YOUR INSTRUCTIONS >>
Pick out each line of the listing below that contains the word "coordinates" and copy it in full.

-------- EXTRACTED RECORDS

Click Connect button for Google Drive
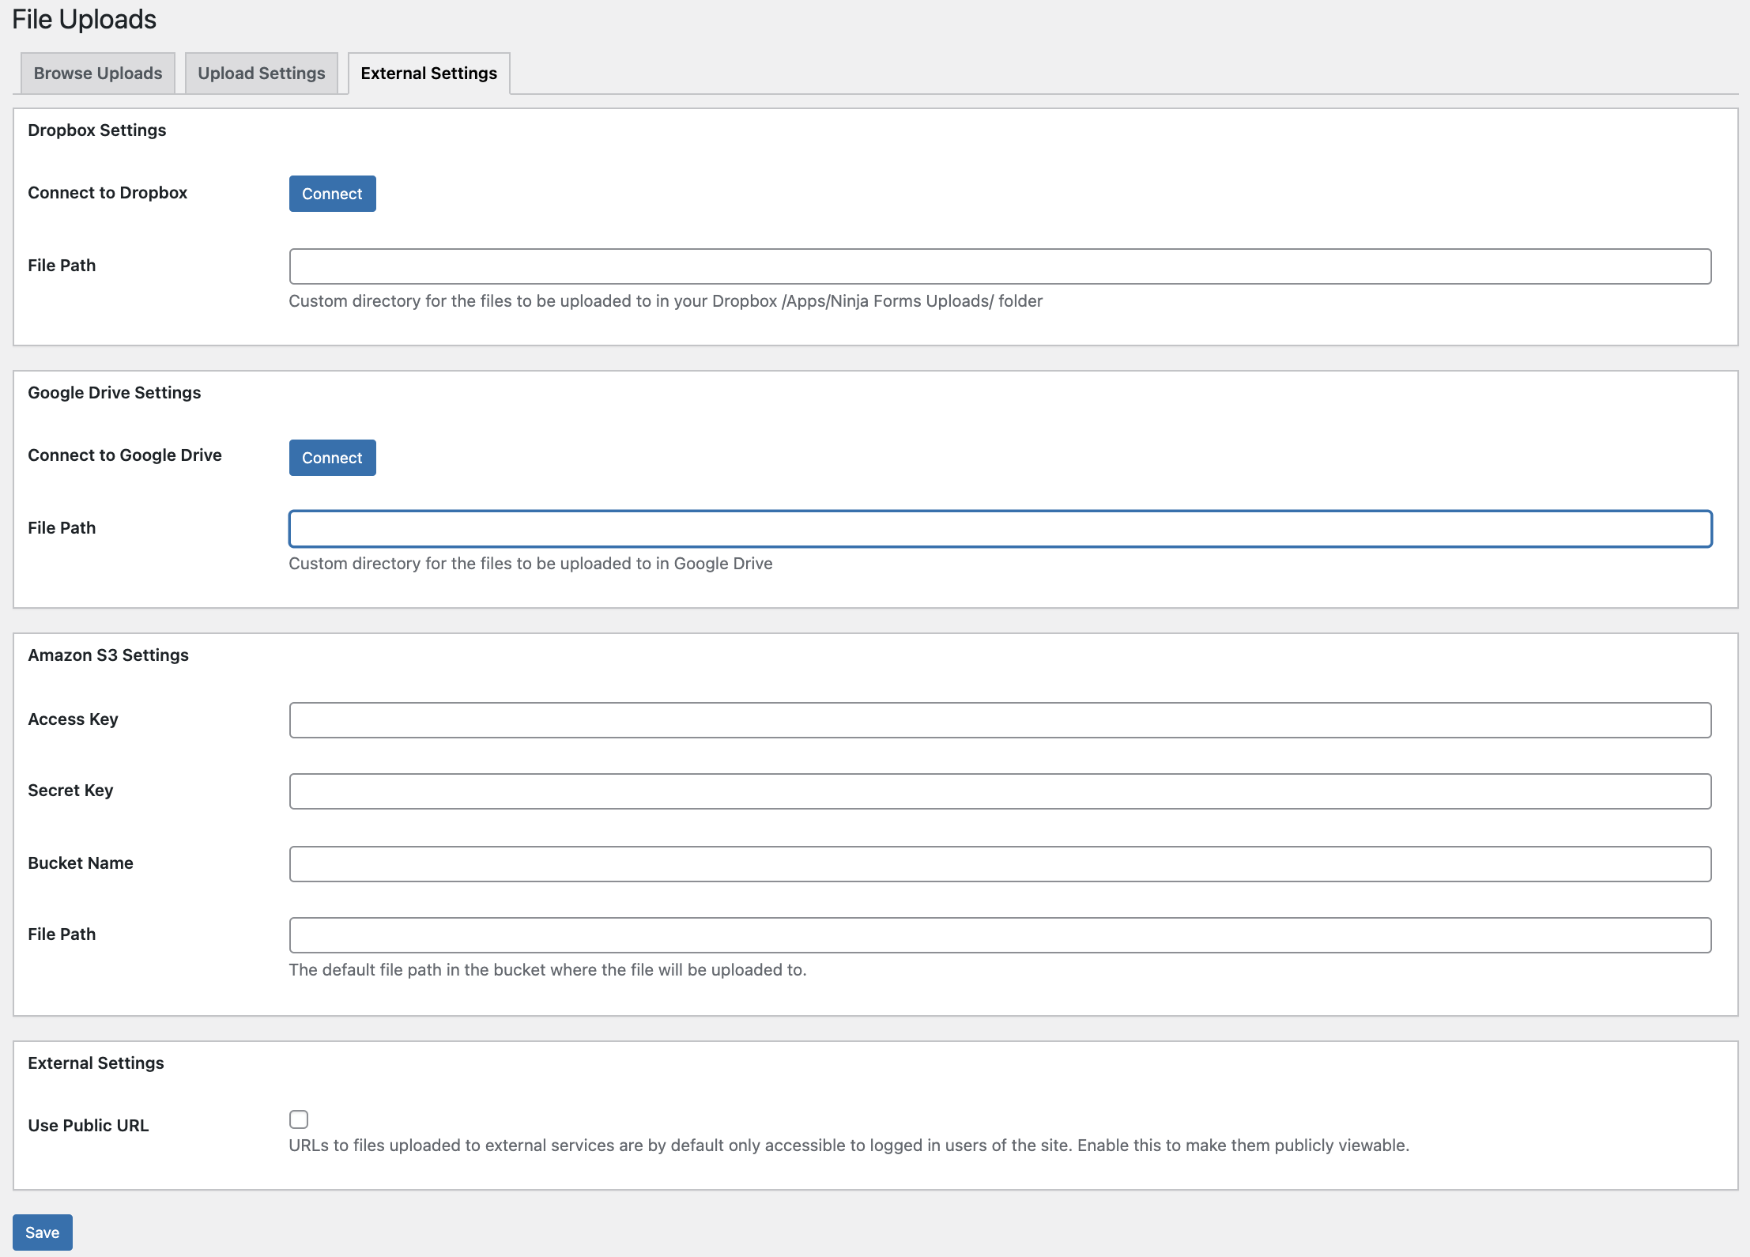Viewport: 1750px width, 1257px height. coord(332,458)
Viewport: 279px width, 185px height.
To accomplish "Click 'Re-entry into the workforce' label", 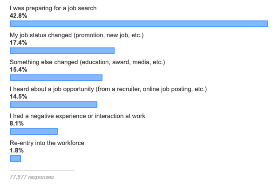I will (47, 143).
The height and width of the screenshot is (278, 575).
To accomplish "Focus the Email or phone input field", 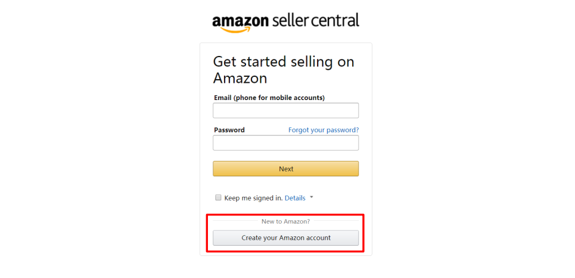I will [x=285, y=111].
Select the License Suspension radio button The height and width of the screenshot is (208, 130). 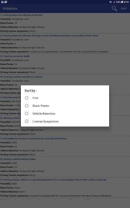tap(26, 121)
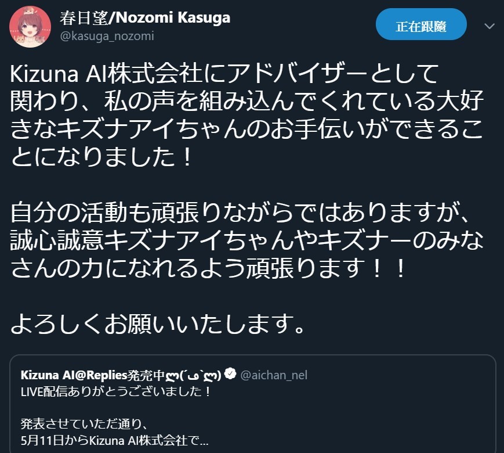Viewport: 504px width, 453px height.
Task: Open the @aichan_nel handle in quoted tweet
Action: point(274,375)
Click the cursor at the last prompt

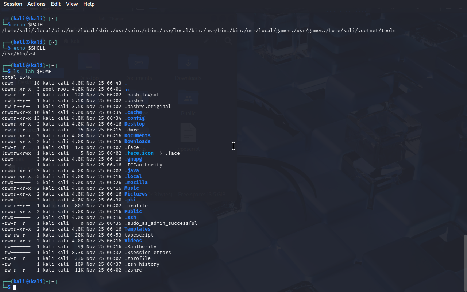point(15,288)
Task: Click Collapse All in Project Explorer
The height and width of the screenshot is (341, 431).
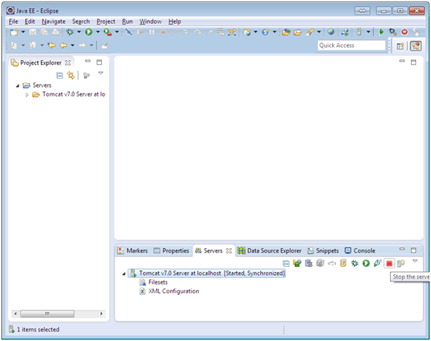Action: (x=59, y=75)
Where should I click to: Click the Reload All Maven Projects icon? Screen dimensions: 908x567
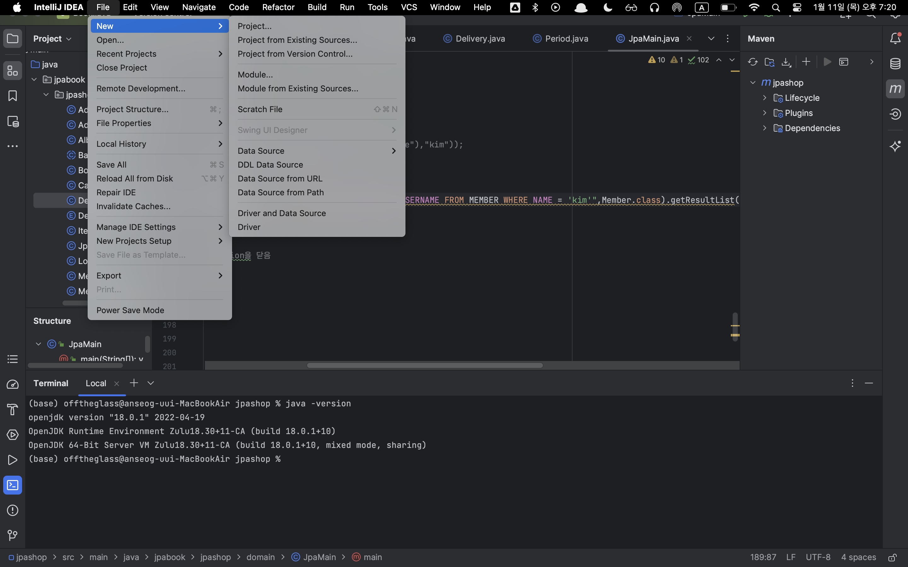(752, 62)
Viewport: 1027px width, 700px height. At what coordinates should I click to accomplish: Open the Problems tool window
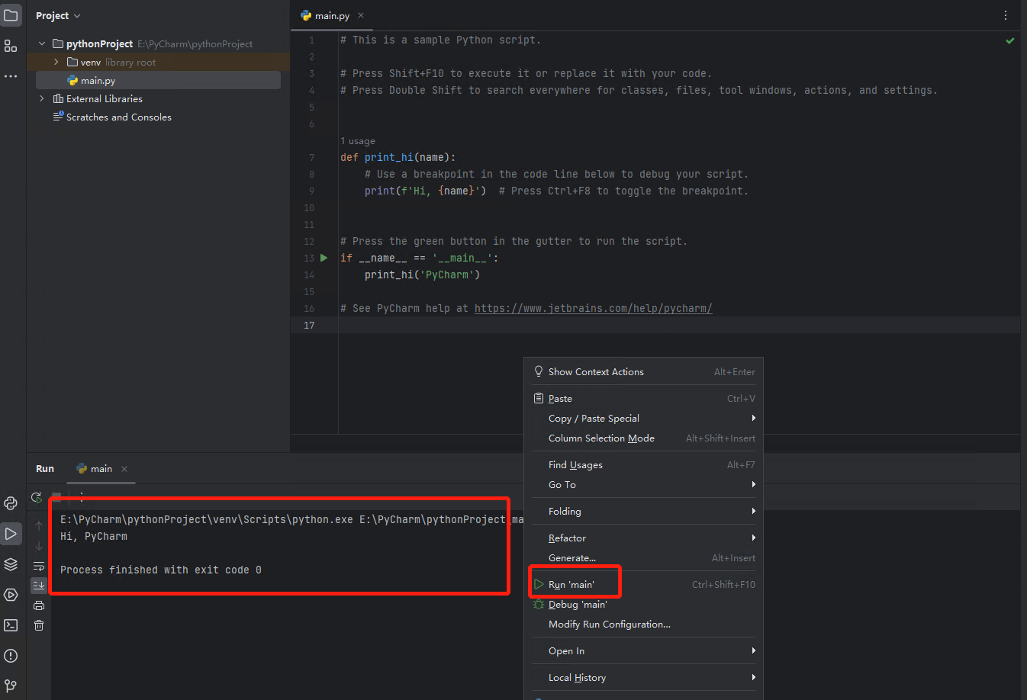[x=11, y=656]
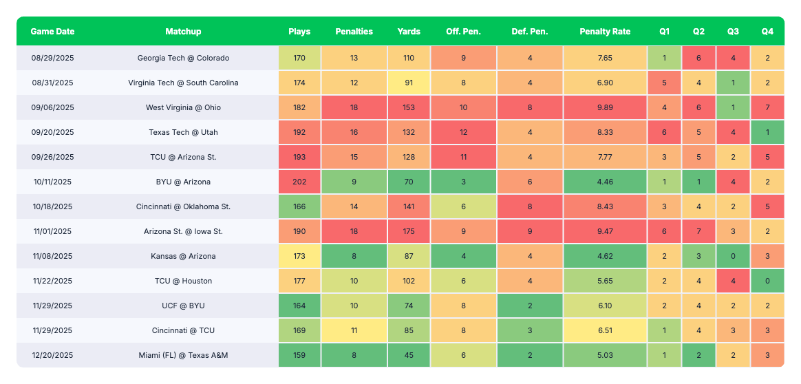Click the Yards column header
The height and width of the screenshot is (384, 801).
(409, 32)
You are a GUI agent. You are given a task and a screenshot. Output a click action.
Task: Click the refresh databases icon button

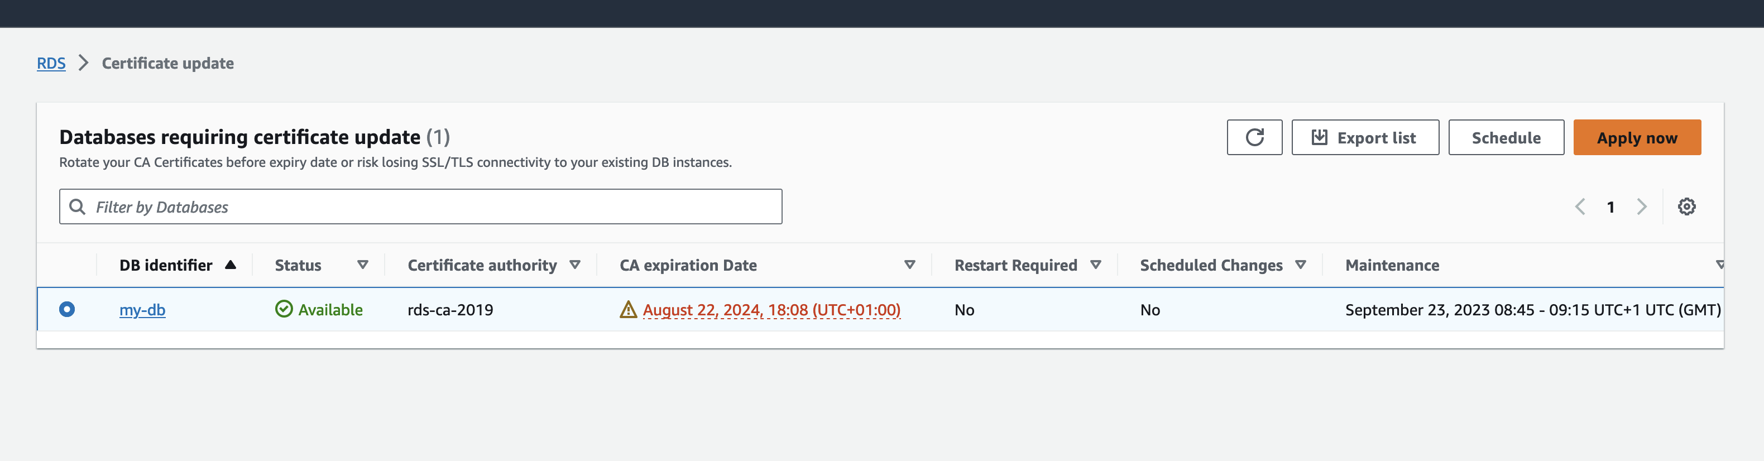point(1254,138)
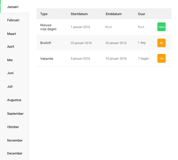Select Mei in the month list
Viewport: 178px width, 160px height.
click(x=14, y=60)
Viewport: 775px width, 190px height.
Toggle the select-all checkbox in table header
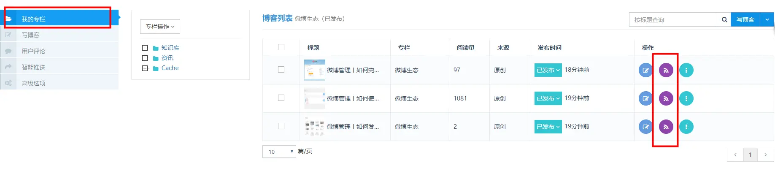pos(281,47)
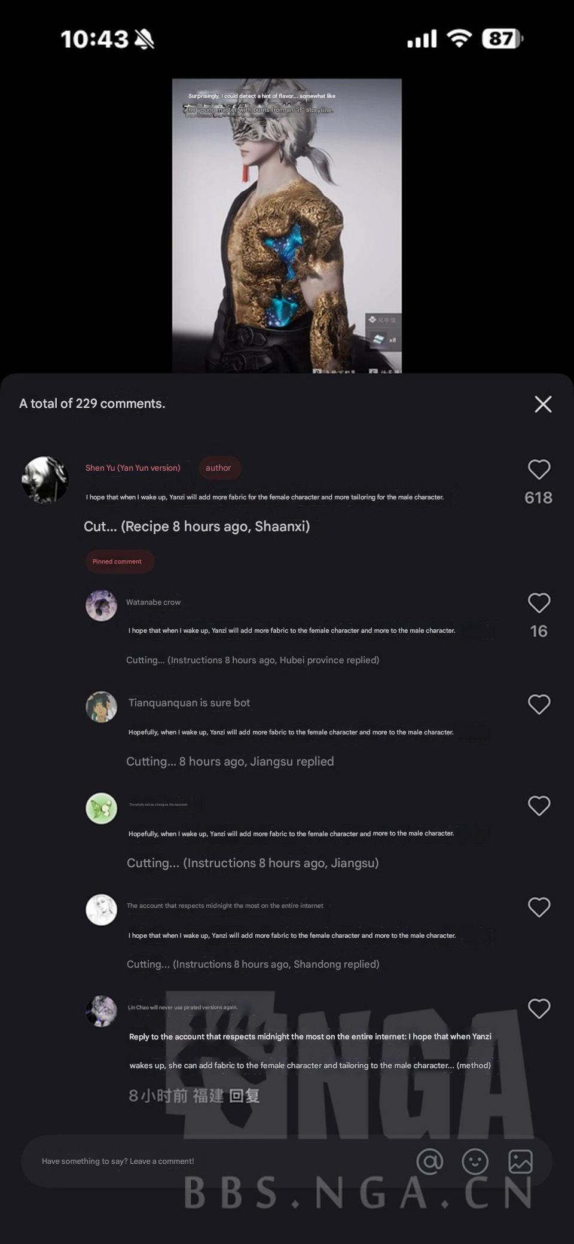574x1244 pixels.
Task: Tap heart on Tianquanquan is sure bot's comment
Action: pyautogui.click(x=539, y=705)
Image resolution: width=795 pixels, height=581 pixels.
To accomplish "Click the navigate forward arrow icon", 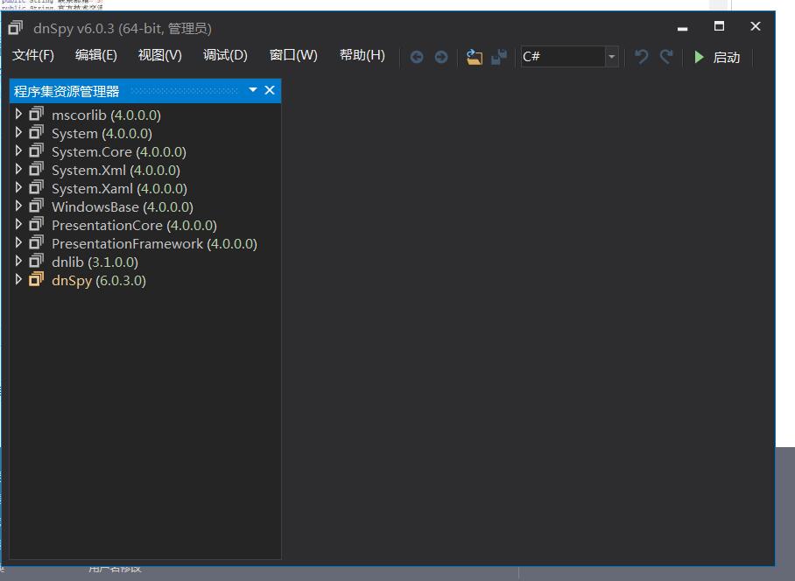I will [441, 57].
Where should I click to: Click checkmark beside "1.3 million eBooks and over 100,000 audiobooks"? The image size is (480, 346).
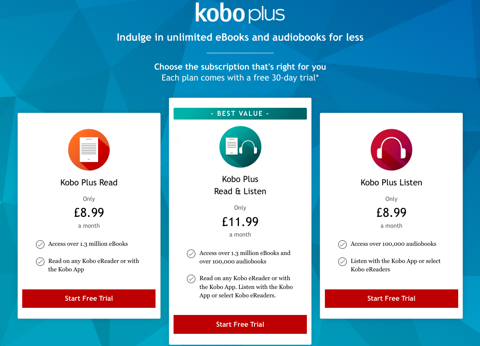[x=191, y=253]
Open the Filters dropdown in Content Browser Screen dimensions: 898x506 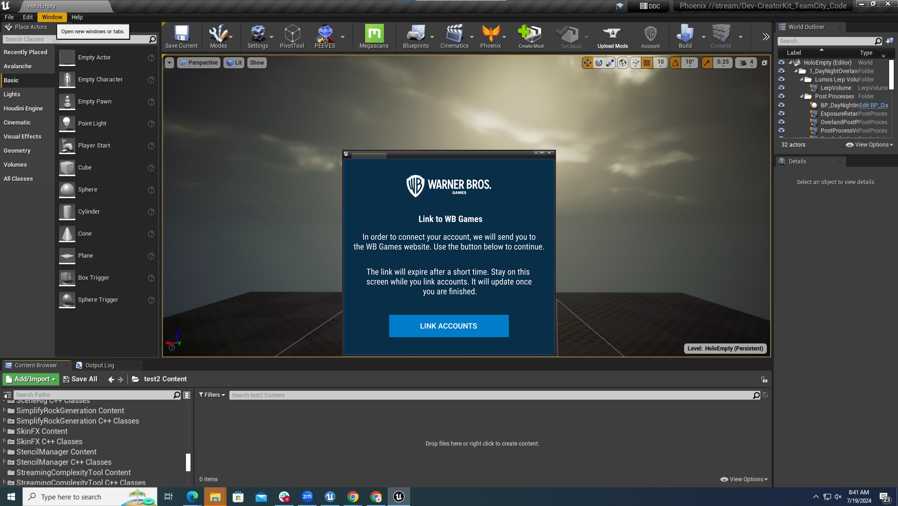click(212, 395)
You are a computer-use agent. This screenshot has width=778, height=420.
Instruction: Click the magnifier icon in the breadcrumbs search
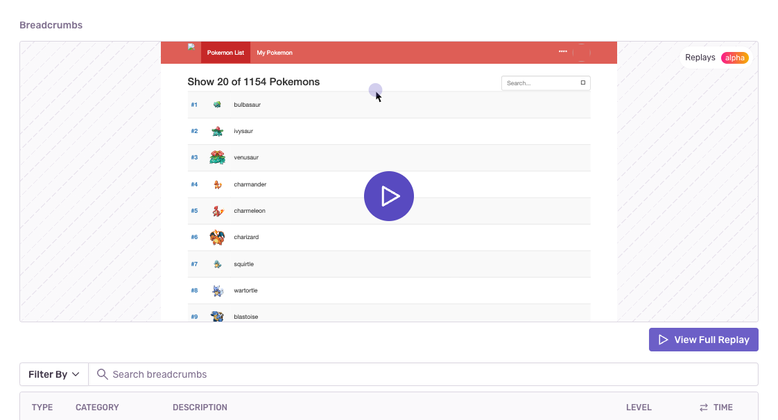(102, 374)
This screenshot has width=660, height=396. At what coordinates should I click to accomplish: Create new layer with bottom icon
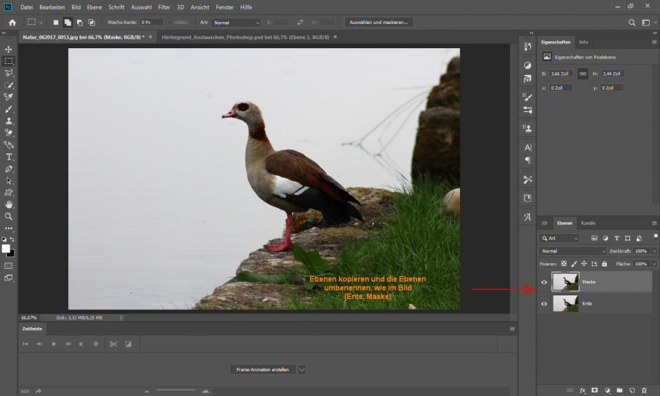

----------------

THE SOLUTION >>
Viewport: 1027px width, 700px height. At what coordinates should I click to accomplish: Open the Problems tool window
This screenshot has width=660, height=396. At what coordinates should I click to accomplish: Create new layer with bottom icon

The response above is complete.